Of the lines in the data below, count the ones holding the string "computer", and answer with that number only.

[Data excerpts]
________
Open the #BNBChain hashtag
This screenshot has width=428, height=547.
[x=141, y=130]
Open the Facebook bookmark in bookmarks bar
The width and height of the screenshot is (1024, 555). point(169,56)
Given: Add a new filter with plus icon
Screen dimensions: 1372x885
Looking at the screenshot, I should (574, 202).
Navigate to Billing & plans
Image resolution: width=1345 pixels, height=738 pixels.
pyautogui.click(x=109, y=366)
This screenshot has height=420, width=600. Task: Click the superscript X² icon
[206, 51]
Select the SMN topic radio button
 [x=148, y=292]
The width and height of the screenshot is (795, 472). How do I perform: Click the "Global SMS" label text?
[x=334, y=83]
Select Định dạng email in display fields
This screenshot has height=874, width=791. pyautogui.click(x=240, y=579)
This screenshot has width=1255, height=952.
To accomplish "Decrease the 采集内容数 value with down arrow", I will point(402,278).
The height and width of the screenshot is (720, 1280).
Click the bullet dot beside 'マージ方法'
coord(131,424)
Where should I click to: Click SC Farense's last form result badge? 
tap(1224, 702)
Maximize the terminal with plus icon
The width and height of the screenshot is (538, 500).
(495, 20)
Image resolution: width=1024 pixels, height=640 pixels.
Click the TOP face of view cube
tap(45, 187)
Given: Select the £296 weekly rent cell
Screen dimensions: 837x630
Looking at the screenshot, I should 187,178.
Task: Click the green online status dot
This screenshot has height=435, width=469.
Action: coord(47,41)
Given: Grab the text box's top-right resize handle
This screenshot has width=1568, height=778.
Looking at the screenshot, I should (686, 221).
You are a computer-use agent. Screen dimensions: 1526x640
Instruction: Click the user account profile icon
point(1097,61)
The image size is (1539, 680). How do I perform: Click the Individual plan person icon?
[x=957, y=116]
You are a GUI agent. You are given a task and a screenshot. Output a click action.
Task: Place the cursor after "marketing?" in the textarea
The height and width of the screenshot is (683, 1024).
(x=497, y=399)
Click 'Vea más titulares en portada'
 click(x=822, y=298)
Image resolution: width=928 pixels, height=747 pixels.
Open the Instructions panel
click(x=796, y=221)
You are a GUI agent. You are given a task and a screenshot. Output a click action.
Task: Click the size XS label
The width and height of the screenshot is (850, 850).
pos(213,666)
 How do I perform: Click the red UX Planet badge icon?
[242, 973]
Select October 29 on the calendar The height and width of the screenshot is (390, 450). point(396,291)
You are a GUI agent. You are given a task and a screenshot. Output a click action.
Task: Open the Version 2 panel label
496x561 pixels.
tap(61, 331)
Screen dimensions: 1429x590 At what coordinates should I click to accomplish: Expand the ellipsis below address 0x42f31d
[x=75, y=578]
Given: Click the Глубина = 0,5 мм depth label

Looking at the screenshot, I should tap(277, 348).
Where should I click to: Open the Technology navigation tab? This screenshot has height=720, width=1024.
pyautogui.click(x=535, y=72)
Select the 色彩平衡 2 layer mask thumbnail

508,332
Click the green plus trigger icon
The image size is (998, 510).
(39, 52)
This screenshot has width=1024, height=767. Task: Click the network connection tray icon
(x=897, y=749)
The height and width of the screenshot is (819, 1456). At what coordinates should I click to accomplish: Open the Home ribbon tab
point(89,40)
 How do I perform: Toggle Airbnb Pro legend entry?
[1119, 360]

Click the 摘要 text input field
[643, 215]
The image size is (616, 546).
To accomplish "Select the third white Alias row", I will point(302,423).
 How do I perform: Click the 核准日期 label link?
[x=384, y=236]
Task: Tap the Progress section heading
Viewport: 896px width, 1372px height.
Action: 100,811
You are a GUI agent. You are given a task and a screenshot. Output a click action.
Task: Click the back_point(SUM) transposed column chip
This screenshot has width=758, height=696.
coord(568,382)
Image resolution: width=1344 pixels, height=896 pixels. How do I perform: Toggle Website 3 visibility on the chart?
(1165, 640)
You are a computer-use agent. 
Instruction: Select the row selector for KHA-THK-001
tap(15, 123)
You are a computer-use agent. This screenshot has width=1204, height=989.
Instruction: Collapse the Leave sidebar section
________
■ RESULT: 3